• _Exercise_
Retype the following lines from the records below without any change. Begin at the line that contains "Image resolution: width=841" and stop after the line that contains "will (139, 213).".
━━━ Exercise materials
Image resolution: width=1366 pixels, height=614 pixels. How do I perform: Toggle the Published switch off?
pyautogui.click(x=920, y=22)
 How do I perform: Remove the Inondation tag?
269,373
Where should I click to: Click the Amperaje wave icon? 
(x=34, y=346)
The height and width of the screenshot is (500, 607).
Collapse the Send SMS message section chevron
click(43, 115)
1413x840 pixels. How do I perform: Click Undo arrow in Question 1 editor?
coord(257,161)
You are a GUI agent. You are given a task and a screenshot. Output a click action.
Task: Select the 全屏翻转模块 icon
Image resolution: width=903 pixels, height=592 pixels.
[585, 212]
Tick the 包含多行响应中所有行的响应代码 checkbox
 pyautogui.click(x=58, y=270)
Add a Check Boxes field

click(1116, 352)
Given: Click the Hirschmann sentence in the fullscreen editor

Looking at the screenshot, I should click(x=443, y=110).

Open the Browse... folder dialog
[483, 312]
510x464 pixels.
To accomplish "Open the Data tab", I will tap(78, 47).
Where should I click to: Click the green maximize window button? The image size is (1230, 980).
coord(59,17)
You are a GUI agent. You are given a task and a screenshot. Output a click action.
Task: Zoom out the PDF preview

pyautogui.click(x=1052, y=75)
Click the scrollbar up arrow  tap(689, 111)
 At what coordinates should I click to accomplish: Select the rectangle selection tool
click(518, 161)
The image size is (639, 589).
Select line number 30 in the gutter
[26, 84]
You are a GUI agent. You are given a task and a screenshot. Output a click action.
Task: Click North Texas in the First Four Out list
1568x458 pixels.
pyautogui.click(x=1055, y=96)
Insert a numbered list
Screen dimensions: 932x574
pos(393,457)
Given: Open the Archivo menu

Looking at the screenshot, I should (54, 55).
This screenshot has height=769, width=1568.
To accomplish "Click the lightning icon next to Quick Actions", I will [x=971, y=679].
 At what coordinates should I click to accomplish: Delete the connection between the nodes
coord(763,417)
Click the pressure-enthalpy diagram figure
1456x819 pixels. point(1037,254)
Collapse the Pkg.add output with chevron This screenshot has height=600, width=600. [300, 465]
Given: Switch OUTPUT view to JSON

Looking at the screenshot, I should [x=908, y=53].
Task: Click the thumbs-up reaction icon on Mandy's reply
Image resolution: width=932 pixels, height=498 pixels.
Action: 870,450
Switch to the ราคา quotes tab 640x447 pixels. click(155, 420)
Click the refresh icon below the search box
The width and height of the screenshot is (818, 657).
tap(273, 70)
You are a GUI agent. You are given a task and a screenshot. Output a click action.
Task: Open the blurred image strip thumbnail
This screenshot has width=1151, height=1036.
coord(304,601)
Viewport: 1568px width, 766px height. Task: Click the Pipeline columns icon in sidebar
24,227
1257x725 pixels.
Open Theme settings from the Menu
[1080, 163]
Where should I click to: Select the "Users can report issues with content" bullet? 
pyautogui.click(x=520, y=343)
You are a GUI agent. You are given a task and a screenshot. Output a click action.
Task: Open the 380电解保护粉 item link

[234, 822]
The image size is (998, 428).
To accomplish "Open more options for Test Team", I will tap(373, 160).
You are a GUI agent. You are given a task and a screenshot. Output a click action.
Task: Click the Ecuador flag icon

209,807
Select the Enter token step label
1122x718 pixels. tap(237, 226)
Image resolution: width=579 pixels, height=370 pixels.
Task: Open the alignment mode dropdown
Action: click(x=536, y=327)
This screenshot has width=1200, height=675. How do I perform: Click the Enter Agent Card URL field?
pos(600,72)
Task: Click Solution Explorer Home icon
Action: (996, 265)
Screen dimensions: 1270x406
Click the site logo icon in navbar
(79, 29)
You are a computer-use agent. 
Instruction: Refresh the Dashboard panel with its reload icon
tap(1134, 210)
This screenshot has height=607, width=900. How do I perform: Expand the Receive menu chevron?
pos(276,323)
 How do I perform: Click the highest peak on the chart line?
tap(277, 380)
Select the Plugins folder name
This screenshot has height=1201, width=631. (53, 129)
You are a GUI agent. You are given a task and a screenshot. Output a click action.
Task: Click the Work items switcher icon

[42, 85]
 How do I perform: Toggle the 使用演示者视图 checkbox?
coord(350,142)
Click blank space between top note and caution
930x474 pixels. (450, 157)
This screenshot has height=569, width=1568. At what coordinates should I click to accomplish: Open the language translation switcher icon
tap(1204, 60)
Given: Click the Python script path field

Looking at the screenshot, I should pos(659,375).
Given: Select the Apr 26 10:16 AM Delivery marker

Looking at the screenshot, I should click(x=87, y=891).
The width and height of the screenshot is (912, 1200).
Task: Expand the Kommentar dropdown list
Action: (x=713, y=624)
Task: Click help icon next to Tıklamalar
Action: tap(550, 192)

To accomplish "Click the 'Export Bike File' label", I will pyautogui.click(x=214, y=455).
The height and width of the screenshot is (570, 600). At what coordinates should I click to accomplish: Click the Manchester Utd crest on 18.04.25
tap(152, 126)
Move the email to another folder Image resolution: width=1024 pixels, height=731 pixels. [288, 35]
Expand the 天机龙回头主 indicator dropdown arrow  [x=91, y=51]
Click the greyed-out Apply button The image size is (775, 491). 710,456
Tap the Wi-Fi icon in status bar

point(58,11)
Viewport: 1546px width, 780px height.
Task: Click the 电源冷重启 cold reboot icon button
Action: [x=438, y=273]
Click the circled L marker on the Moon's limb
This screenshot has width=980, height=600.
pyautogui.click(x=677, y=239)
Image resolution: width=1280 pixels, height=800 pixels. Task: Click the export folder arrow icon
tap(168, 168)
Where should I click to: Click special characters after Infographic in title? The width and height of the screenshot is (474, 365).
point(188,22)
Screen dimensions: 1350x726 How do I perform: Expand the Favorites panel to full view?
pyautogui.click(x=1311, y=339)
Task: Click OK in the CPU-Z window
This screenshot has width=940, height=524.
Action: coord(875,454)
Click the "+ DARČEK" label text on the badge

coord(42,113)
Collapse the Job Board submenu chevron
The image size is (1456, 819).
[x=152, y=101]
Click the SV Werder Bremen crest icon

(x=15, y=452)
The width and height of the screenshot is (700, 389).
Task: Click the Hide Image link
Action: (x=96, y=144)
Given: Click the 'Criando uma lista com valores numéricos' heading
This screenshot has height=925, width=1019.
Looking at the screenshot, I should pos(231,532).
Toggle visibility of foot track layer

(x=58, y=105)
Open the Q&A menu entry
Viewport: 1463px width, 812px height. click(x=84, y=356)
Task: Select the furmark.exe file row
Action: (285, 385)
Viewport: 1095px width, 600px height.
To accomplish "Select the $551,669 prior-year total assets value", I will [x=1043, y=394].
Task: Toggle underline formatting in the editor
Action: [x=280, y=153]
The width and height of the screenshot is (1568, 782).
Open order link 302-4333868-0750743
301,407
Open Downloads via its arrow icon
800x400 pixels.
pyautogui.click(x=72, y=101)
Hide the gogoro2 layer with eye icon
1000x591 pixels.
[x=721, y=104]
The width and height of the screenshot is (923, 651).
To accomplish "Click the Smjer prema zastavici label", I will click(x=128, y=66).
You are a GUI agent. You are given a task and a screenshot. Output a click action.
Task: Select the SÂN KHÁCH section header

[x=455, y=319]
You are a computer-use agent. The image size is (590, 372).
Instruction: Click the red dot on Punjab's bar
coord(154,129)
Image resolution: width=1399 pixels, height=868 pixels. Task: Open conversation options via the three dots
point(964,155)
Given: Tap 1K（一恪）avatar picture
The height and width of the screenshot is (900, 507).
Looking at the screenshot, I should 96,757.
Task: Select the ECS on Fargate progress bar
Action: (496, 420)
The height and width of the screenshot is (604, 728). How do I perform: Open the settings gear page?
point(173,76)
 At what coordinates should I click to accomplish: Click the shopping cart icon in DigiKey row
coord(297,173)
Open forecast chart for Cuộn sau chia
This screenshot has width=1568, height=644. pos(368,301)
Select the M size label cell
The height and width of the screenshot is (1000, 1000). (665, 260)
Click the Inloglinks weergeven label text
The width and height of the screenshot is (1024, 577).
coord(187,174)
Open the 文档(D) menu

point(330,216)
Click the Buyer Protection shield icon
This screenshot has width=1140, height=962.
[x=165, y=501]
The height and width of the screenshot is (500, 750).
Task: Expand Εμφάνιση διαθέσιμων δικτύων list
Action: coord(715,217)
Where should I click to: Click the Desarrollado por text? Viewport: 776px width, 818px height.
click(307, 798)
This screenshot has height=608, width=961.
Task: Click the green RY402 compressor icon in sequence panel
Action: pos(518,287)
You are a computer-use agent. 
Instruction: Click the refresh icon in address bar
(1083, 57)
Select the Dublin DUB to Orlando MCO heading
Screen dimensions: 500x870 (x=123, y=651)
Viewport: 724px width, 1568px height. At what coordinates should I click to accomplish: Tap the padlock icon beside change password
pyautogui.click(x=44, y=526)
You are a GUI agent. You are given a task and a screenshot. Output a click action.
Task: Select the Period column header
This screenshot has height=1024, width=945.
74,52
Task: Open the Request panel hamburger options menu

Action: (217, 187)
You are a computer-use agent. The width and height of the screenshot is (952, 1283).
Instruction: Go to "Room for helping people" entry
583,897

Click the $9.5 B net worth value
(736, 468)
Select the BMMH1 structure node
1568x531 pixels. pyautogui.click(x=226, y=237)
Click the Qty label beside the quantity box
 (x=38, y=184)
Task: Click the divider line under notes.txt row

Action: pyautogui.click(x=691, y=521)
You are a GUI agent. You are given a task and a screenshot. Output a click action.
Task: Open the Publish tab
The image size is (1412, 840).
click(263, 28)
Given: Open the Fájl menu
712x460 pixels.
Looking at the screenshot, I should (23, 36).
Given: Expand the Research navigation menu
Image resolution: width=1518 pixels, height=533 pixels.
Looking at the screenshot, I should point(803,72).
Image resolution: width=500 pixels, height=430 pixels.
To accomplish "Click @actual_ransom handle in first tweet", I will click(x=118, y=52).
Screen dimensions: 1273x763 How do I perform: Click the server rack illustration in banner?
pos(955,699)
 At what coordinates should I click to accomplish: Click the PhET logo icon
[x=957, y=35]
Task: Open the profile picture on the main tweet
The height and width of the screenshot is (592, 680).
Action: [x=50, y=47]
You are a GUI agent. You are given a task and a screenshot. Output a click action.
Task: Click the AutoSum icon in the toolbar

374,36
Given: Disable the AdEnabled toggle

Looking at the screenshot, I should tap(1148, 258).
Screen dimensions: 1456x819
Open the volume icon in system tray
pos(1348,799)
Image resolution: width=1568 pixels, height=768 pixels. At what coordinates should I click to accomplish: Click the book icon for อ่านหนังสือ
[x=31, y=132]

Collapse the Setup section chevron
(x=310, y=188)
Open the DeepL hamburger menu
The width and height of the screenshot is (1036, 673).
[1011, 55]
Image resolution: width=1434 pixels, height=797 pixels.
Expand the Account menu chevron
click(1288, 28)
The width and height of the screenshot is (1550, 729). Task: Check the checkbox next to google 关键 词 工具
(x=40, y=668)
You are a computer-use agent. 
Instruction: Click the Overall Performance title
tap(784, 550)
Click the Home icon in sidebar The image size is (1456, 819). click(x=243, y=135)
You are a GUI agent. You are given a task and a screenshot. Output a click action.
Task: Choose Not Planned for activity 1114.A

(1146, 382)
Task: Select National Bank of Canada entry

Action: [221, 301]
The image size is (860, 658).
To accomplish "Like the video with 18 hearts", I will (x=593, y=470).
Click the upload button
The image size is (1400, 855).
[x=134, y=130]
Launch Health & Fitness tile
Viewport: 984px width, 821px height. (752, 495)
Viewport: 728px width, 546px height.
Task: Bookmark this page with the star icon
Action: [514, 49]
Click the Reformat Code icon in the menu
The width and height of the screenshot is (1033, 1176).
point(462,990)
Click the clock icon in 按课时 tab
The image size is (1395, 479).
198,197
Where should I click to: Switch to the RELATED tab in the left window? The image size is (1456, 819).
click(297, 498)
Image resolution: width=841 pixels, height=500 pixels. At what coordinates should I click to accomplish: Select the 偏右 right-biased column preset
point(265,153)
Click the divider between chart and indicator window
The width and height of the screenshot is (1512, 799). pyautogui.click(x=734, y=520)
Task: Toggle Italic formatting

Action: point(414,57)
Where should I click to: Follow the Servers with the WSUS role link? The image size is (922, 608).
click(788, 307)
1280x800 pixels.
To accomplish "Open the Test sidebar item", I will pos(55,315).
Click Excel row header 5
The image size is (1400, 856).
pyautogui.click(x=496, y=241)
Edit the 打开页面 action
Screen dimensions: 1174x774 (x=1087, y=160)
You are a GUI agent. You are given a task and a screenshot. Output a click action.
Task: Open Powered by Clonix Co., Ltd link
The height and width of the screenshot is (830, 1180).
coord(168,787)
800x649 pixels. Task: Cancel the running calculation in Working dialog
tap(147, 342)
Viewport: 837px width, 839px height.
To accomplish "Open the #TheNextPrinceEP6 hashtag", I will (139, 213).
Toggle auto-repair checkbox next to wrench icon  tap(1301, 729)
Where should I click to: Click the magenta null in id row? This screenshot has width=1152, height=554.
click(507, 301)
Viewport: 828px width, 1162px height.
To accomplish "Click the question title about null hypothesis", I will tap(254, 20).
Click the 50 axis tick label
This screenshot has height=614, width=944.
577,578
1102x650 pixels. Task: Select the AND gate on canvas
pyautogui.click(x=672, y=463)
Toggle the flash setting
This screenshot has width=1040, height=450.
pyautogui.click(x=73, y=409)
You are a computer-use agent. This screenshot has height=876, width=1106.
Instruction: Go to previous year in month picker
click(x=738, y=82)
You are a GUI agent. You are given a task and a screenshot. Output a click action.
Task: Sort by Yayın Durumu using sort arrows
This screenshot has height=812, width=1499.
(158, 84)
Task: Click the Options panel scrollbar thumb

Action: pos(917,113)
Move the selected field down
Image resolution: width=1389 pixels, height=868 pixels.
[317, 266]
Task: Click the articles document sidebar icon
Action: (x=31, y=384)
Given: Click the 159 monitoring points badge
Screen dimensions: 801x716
━━━━━━
• _The response_
Image resolution: width=841 pixels, height=500 pixels. At what coordinates should I click to accomplish: Select the 偏右 right-biased column preset
point(265,153)
Click the divider between chart and indicator window
The width and height of the screenshot is (1512, 799). pyautogui.click(x=734, y=520)
Task: Toggle Italic formatting

Action: point(414,57)
Where should I click to: Follow the Servers with the WSUS role link? The image size is (922, 608).
click(788, 307)
1280x800 pixels.
To accomplish "Open the Test sidebar item", I will pos(55,315).
Click Excel row header 5
The image size is (1400, 856).
pyautogui.click(x=496, y=241)
Edit the 打开页面 action
Screen dimensions: 1174x774 (x=1087, y=160)
You are a GUI agent. You are given a task and a screenshot. Output a click action.
Task: Open Powered by Clonix Co., Ltd link
The height and width of the screenshot is (830, 1180).
coord(168,787)
800x649 pixels. Task: Cancel the running calculation in Working dialog
tap(147, 342)
Viewport: 837px width, 839px height.
To accomplish "Open the #TheNextPrinceEP6 hashtag", I will (139, 213).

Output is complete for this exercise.